=== Click-target data ===
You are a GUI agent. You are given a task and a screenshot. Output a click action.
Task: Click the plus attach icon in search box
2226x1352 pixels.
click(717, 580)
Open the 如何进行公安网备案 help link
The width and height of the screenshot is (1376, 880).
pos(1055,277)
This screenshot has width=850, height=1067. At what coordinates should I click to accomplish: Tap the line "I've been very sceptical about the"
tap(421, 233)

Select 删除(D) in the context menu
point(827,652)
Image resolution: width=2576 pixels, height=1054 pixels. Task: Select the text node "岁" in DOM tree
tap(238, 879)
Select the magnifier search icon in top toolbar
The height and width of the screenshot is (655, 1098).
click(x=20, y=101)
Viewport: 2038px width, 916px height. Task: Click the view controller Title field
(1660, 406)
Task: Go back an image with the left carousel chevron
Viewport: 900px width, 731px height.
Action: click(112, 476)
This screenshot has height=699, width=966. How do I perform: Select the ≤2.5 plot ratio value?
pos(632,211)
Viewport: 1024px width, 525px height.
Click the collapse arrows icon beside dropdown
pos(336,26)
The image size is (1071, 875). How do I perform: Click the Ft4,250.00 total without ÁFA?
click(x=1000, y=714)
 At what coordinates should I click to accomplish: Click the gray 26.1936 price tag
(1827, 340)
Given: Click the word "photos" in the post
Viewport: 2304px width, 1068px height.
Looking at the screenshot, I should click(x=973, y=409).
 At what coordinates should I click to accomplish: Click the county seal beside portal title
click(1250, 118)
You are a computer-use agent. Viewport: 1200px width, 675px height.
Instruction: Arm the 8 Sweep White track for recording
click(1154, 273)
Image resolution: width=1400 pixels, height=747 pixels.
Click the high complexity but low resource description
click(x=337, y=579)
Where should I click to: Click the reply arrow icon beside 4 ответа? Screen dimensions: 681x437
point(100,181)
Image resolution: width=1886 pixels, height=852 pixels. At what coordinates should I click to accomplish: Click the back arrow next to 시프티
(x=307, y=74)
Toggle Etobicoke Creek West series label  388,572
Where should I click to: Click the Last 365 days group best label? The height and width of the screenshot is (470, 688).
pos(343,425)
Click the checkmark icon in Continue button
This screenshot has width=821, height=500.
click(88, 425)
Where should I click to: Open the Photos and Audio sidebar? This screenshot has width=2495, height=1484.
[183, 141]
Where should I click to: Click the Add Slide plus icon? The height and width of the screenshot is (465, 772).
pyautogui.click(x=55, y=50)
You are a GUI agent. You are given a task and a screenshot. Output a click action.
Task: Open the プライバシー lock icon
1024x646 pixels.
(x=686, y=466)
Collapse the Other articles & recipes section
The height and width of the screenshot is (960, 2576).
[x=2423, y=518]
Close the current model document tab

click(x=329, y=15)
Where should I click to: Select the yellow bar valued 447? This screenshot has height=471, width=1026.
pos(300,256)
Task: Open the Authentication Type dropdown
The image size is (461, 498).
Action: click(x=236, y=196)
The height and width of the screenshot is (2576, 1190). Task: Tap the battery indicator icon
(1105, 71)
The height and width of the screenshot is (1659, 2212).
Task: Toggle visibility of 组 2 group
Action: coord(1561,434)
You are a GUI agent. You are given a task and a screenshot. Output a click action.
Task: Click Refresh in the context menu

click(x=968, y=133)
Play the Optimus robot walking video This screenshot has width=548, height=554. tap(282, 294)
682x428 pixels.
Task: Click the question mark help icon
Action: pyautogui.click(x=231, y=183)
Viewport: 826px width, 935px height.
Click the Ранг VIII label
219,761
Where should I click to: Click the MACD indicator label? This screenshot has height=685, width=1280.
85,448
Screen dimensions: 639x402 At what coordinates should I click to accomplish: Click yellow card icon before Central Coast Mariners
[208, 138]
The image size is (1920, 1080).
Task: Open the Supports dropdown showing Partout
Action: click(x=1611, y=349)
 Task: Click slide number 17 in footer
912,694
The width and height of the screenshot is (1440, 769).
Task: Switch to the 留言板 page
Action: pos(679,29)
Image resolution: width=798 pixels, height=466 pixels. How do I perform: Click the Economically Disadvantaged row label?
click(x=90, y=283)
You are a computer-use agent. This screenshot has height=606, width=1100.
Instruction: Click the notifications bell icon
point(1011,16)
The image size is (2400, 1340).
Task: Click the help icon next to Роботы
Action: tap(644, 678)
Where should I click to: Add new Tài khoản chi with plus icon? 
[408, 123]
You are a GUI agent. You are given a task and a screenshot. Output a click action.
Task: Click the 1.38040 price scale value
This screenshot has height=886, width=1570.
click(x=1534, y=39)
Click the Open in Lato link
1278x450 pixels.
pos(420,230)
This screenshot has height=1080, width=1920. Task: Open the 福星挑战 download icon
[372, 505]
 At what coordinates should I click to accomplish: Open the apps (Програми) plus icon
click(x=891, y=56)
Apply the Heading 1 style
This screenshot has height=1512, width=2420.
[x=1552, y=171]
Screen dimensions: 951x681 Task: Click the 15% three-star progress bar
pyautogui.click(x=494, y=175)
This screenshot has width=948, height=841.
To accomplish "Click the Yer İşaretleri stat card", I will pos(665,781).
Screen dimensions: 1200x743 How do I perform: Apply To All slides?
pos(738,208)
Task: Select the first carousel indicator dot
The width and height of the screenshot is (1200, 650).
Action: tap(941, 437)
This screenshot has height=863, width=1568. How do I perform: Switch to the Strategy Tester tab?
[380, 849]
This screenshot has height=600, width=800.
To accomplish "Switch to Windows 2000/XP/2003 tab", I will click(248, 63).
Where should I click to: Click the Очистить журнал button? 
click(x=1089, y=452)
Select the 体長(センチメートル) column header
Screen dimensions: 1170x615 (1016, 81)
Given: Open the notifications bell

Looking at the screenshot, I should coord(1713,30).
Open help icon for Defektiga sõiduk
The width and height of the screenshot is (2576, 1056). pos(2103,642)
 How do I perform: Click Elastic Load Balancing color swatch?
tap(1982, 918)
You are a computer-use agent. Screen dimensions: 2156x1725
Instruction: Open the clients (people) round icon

=== Exercise objective ===
Copy out every item above word for word, with nothing changed or left out.

=== Solution to the problem ===
You are a GUI agent. You are given a task and a screenshot. Output a click action.
Task: Click the plus attach icon in search box
2226x1352 pixels.
click(717, 580)
Open the 如何进行公安网备案 help link
The width and height of the screenshot is (1376, 880).
pos(1055,277)
This screenshot has width=850, height=1067. At what coordinates should I click to accomplish: Tap the line "I've been very sceptical about the"
tap(421, 233)

Select 删除(D) in the context menu
point(827,652)
Image resolution: width=2576 pixels, height=1054 pixels. Task: Select the text node "岁" in DOM tree
tap(238, 879)
Select the magnifier search icon in top toolbar
The height and width of the screenshot is (655, 1098).
click(x=20, y=101)
Viewport: 2038px width, 916px height. Task: Click the view controller Title field
(1660, 406)
Task: Go back an image with the left carousel chevron
Viewport: 900px width, 731px height.
Action: click(112, 476)
This screenshot has height=699, width=966. How do I perform: Select the ≤2.5 plot ratio value?
pos(632,211)
Viewport: 1024px width, 525px height.
Click the collapse arrows icon beside dropdown
pos(336,26)
The image size is (1071, 875). How do I perform: Click the Ft4,250.00 total without ÁFA?
click(x=1000, y=714)
 At what coordinates should I click to accomplish: Click the gray 26.1936 price tag
(1827, 340)
Given: Click the word "photos" in the post
Viewport: 2304px width, 1068px height.
Looking at the screenshot, I should click(x=973, y=409).
 At what coordinates should I click to accomplish: Click the county seal beside portal title
click(1250, 118)
You are a computer-use agent. Viewport: 1200px width, 675px height.
Instruction: Arm the 8 Sweep White track for recording
click(1154, 273)
Image resolution: width=1400 pixels, height=747 pixels.
Click the high complexity but low resource description
click(x=337, y=579)
Where should I click to: Click the reply arrow icon beside 4 ответа? Screen dimensions: 681x437
point(100,181)
Image resolution: width=1886 pixels, height=852 pixels. At what coordinates should I click to accomplish: Click the back arrow next to 시프티
(x=307, y=74)
Toggle Etobicoke Creek West series label  388,572
Where should I click to: Click the Last 365 days group best label? The height and width of the screenshot is (470, 688).
pos(343,425)
Click the checkmark icon in Continue button
This screenshot has width=821, height=500.
click(88, 425)
Where should I click to: Open the Photos and Audio sidebar? This screenshot has width=2495, height=1484.
[183, 141]
Where should I click to: Click the Add Slide plus icon? The height and width of the screenshot is (465, 772).
pyautogui.click(x=55, y=50)
You are a GUI agent. You are given a task and a screenshot. Output a click action.
Task: Open the プライバシー lock icon
1024x646 pixels.
(x=686, y=466)
Collapse the Other articles & recipes section
The height and width of the screenshot is (960, 2576).
[x=2423, y=518]
Close the current model document tab

click(x=329, y=15)
Where should I click to: Select the yellow bar valued 447? This screenshot has height=471, width=1026.
pos(300,256)
Task: Open the Authentication Type dropdown
The image size is (461, 498).
Action: click(x=236, y=196)
The height and width of the screenshot is (2576, 1190). Task: Tap the battery indicator icon
(1105, 71)
The height and width of the screenshot is (1659, 2212).
Task: Toggle visibility of 组 2 group
Action: coord(1561,434)
You are a GUI agent. You are given a task and a screenshot. Output a click action.
Task: Click Refresh in the context menu

click(x=968, y=133)
Play the Optimus robot walking video This screenshot has width=548, height=554. tap(282, 294)
682x428 pixels.
Task: Click the question mark help icon
Action: pyautogui.click(x=231, y=183)
Viewport: 826px width, 935px height.
Click the Ранг VIII label
219,761
Where should I click to: Click the MACD indicator label? This screenshot has height=685, width=1280.
85,448
Screen dimensions: 639x402 At what coordinates should I click to accomplish: Click yellow card icon before Central Coast Mariners
[208, 138]
The image size is (1920, 1080).
Task: Open the Supports dropdown showing Partout
Action: click(x=1611, y=349)
 Task: Click slide number 17 in footer
912,694
The width and height of the screenshot is (1440, 769).
Task: Switch to the 留言板 page
Action: pos(679,29)
Image resolution: width=798 pixels, height=466 pixels. How do I perform: Click the Economically Disadvantaged row label?
click(x=90, y=283)
You are a computer-use agent. This screenshot has height=606, width=1100.
Instruction: Click the notifications bell icon
point(1011,16)
The image size is (2400, 1340).
Task: Click the help icon next to Роботы
Action: tap(644, 678)
Where should I click to: Add new Tài khoản chi with plus icon? 
[408, 123]
You are a GUI agent. You are given a task and a screenshot. Output a click action.
Task: Click the 1.38040 price scale value
This screenshot has height=886, width=1570.
click(x=1534, y=39)
Click the Open in Lato link
1278x450 pixels.
pos(420,230)
This screenshot has height=1080, width=1920. Task: Open the 福星挑战 download icon
[372, 505]
 At what coordinates should I click to accomplish: Open the apps (Програми) plus icon
click(x=891, y=56)
Apply the Heading 1 style
This screenshot has height=1512, width=2420.
[x=1552, y=171]
Screen dimensions: 951x681 Task: Click the 15% three-star progress bar
pyautogui.click(x=494, y=175)
This screenshot has width=948, height=841.
To accomplish "Click the Yer İşaretleri stat card", I will pos(665,781).
Screen dimensions: 1200x743 How do I perform: Apply To All slides?
pos(738,208)
Task: Select the first carousel indicator dot
The width and height of the screenshot is (1200, 650).
Action: tap(941, 437)
This screenshot has height=863, width=1568. How do I perform: Switch to the Strategy Tester tab?
[380, 849]
This screenshot has height=600, width=800.
To accomplish "Switch to Windows 2000/XP/2003 tab", I will click(248, 63).
Where should I click to: Click the Очистить журнал button? 
click(x=1089, y=452)
Select the 体長(センチメートル) column header
Screen dimensions: 1170x615 (1016, 81)
Given: Open the notifications bell

Looking at the screenshot, I should coord(1713,30).
Open help icon for Defektiga sõiduk
The width and height of the screenshot is (2576, 1056). pos(2103,642)
 How do I perform: Click Elastic Load Balancing color swatch?
tap(1982, 918)
You are a computer-use agent. Screen dimensions: 2156x1725
Instruction: Open the clients (people) round icon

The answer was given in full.